Max Verstappen stunned championship rival Lewis Hamilton by taking a comfortable pole position for the season-deciding Abu Dhabi Grand Prix.
Hamilton started qualifying as the favorite after a strong series of practice sessions, whereas a lackluster Saturday practice left the Dutchman as the underdog, the Red Bull Racing car apparently off the pace.
Matters seemed to get only worse for Verstappen in Q2, when a lock-up on what should have been his race-starting set of medium tires forced him to switch to softs and what is thought to be an inferior strategy for the grand prix.
But come the pole shootout, Red Bull Racing and its Dutch prodigy pulled a blinder. Deploying Sergio Perez for a slipstream down the second back straight and into Turn 9, Verstappen constructed a lap heavily loaded with performance in the final two sectors to take a half-second lead over Hamilton after the pair’s first laps.
Hamilton’s first attempt had been scruffy and visibly distant from the limit, and the Briton was the first out of pit lane for his second lap to take advantage of the clear air — but, crucially, without the aid of a teammate-facilitated tow. He improved his time, but not nearly by enough, cutting his deficit to a still substantial 0.371s and guaranteeing Verstappen pole without the championship leader needing to improve his time.
“It is of course an amazing feeling,” said the jubilant Verstappen. “We definitely improved the car again in qualifying because so far this weekend has been on and off.
“I was very relaxed going into qualifying. I always do the best I can, and I know my team always give me the best possible car. We’ve been doing that all year and again today that worked really well.”
On pole for the final race of an incredible season 🚀
— Formula 1 (@F1) December 11, 2021
Only the need to switch starting compound from medium to soft clouded an otherwise sublime evening for Verstappen, but the 24-year-old was unfazed by the strategic difference between him and Hamilton despite it potentially requiring him to make an additional stop.
“I’m just looking forward to tomorrow, because that’s of course most important,” he said. “We’ll just try to do the race to our very best, and we’ll see where we end up.”
Hamilton conceded pole was out of his grasp despite an improved second lap, but he remained buoyed by starting on the front row with a clear view to the first apex.
“We couldn’t answer to that lap — that was a fantastic lap to him,” he said. “The last lap was nice and clean, I just couldn’t go any quicker.
“We’re in a good position, I’d like to think, with our tires tomorrow … I’m still on the front row.”
Hamilton’s day was made worse by teammate Valtteri Bottas struggling to a distant sixth on the grid and likely out of reach strategically without a strong start.
But Lando Norris prevented Red Bull Racing from maximizing the damage dealt by edging Sergio Perez for third by just 0.016s, and the McLaren driver admitted the possibility of becoming an inadvertent player in the title fight was on his mind.

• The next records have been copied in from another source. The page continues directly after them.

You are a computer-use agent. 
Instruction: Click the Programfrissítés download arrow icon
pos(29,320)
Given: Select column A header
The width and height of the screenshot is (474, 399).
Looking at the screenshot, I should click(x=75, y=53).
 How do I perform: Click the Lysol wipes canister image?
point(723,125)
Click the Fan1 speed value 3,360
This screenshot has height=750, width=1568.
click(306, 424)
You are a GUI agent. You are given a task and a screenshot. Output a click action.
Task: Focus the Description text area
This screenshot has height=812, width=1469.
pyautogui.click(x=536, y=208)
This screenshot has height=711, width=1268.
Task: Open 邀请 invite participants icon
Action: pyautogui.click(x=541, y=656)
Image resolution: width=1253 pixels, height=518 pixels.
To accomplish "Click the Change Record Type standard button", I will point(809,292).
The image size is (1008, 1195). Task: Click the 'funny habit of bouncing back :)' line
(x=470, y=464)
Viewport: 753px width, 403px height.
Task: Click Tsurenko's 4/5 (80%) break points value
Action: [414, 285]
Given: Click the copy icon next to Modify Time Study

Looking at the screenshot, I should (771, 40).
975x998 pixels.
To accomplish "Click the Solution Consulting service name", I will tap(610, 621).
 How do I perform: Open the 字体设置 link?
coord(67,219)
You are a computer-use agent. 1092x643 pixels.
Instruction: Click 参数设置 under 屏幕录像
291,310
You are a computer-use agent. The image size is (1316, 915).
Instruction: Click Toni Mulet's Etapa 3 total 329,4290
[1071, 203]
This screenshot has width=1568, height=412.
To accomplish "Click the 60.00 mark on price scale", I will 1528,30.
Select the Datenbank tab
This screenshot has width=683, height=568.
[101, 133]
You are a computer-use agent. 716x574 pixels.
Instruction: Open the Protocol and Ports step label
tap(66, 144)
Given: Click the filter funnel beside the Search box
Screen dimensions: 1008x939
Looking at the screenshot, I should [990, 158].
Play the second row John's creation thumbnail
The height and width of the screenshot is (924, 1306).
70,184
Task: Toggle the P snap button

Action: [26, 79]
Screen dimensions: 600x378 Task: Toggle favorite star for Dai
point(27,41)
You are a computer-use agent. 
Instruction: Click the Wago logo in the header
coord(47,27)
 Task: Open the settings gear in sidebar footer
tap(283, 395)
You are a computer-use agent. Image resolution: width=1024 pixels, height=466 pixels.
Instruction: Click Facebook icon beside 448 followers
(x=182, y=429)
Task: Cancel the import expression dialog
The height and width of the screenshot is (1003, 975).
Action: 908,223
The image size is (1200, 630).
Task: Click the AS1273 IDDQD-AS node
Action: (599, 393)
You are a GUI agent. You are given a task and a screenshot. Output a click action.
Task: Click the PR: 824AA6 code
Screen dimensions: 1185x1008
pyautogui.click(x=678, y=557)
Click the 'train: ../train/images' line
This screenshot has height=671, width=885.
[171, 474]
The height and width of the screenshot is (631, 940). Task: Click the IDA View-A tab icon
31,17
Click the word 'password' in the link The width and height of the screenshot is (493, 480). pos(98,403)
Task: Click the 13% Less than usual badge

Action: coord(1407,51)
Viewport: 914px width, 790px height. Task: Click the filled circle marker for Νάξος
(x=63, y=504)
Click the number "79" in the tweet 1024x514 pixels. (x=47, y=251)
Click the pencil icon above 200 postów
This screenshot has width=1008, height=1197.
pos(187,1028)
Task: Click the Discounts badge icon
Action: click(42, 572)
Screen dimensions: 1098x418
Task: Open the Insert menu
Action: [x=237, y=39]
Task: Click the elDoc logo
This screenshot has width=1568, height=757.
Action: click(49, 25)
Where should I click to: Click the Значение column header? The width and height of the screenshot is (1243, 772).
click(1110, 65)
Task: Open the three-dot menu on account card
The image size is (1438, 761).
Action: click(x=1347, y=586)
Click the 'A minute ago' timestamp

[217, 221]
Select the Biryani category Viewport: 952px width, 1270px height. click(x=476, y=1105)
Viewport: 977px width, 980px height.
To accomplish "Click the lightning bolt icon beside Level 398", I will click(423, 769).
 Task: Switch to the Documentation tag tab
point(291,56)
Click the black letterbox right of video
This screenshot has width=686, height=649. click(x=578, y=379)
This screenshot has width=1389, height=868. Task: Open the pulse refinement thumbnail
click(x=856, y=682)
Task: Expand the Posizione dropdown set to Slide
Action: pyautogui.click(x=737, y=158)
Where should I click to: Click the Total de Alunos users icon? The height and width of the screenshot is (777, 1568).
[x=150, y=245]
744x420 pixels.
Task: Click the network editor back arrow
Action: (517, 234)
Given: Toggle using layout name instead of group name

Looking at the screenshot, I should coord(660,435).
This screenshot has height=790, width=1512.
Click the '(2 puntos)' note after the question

“To be P3 was a bit of a surprise,” he said. “I’m a bit nervous because I kind of want to stay right out of it and watch everything unfold … I don’t want to get involved too much, because it could cause a bit of controversy.”
Carlos Sainz qualified fifth for Ferrari ahead of Bottas, with teammate Charles Leclerc sandwiching the Finn from seventh.
Yuki Tsunoda impressively outqualified teammate Pierre Gasly to make Q3 and end the evening eighth, but the Japanese driver could have done even better had his first lap not been deleted for running wide exiting the first corner. That time would have been good enough to pip Bottas for sixth.
Esteban Ocon qualified ninth for Alpine, while Daniel Ricciardo completed the top 10 for McLaren.
Fernando Alonso was topped by 0.012s for a spot in the pole shootout, but the veteran was substantially quicker than the rest of his fellow Q2 peers.
Pierre Gasly will start the race from 12th and almost 0.6s further back relative to Alonso, with Lance Stroll fractionally behind for Aston Martin.
Antonio Giovinazzi made Q2 in his last Formula 1 appearance for the foreseeable future and will start 14th ahead of Sebastian Vettel in the second Aston Martin car, whose final lap was ruined by a glut of cars slowing ot find space at the end of the qualifying segment.
Nicholas Latifi outqualified Williams teammate George Russell by a little less than 0.1s, with Russell bemoaning his and the team’s approach to tire preparation during Q1.
Kimi Raikkonen will start his last Formula 1 grand prix from a lowly 18th, having been unable to match the pace of Q2-bound teammate Antonio Giovinazzi.
Haas teammates Mick Schumacher and Nikita Mazepin will start at the back of the grid. Schumacher was around two seconds off the pace, whereas Mazepin shipped another 0.8s to the German by the end of the hour.